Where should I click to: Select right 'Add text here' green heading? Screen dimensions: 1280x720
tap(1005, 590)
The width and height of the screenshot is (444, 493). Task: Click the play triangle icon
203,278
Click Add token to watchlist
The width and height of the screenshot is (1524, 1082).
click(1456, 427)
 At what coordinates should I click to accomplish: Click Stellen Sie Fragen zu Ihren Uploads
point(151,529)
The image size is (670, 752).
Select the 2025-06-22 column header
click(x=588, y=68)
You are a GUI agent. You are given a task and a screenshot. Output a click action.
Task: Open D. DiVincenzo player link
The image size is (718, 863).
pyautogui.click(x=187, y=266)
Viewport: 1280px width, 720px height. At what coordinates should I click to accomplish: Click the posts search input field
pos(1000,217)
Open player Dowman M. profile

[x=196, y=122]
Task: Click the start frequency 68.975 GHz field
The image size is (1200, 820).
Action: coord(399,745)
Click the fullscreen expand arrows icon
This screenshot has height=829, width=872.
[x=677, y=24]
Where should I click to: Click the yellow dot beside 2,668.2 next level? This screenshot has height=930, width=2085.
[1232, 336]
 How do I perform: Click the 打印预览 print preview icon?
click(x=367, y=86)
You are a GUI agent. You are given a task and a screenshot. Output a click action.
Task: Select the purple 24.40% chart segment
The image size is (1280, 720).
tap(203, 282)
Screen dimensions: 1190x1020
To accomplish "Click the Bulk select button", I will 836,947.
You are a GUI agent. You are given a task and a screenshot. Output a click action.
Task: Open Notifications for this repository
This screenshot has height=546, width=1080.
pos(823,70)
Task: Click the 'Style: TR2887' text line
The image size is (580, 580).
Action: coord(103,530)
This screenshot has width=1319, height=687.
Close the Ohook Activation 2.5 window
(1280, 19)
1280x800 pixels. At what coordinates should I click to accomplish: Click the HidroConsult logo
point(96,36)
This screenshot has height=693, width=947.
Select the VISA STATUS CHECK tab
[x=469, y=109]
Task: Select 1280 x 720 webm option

» **PROBLEM REQUIREMENTS**:
Nothing may change. Retype all of the entries.

» **REPLY**:
Where should I click to: Select right 'Add text here' green heading? Screen dimensions: 1280x720
tap(1005, 590)
The width and height of the screenshot is (444, 493). Task: Click the play triangle icon
203,278
Click Add token to watchlist
The width and height of the screenshot is (1524, 1082).
click(1456, 427)
 At what coordinates should I click to accomplish: Click Stellen Sie Fragen zu Ihren Uploads
point(151,529)
The image size is (670, 752).
Select the 2025-06-22 column header
click(x=588, y=68)
You are a GUI agent. You are given a task and a screenshot. Output a click action.
Task: Open D. DiVincenzo player link
The image size is (718, 863).
pyautogui.click(x=187, y=266)
Viewport: 1280px width, 720px height. At what coordinates should I click to accomplish: Click the posts search input field
pos(1000,217)
Open player Dowman M. profile

[x=196, y=122]
Task: Click the start frequency 68.975 GHz field
The image size is (1200, 820).
Action: coord(399,745)
Click the fullscreen expand arrows icon
This screenshot has height=829, width=872.
[x=677, y=24]
Where should I click to: Click the yellow dot beside 2,668.2 next level? This screenshot has height=930, width=2085.
[1232, 336]
 How do I perform: Click the 打印预览 print preview icon?
click(x=367, y=86)
You are a GUI agent. You are given a task and a screenshot. Output a click action.
Task: Select the purple 24.40% chart segment
The image size is (1280, 720).
tap(203, 282)
Screen dimensions: 1190x1020
To accomplish "Click the Bulk select button", I will 836,947.
You are a GUI agent. You are given a task and a screenshot. Output a click action.
Task: Open Notifications for this repository
This screenshot has height=546, width=1080.
pos(823,70)
Task: Click the 'Style: TR2887' text line
The image size is (580, 580).
Action: coord(103,530)
This screenshot has width=1319, height=687.
Close the Ohook Activation 2.5 window
(1280, 19)
1280x800 pixels. At what coordinates should I click to accomplish: Click the HidroConsult logo
point(96,36)
This screenshot has height=693, width=947.
Select the VISA STATUS CHECK tab
[x=469, y=109]
Task: Select 1280 x 720 webm option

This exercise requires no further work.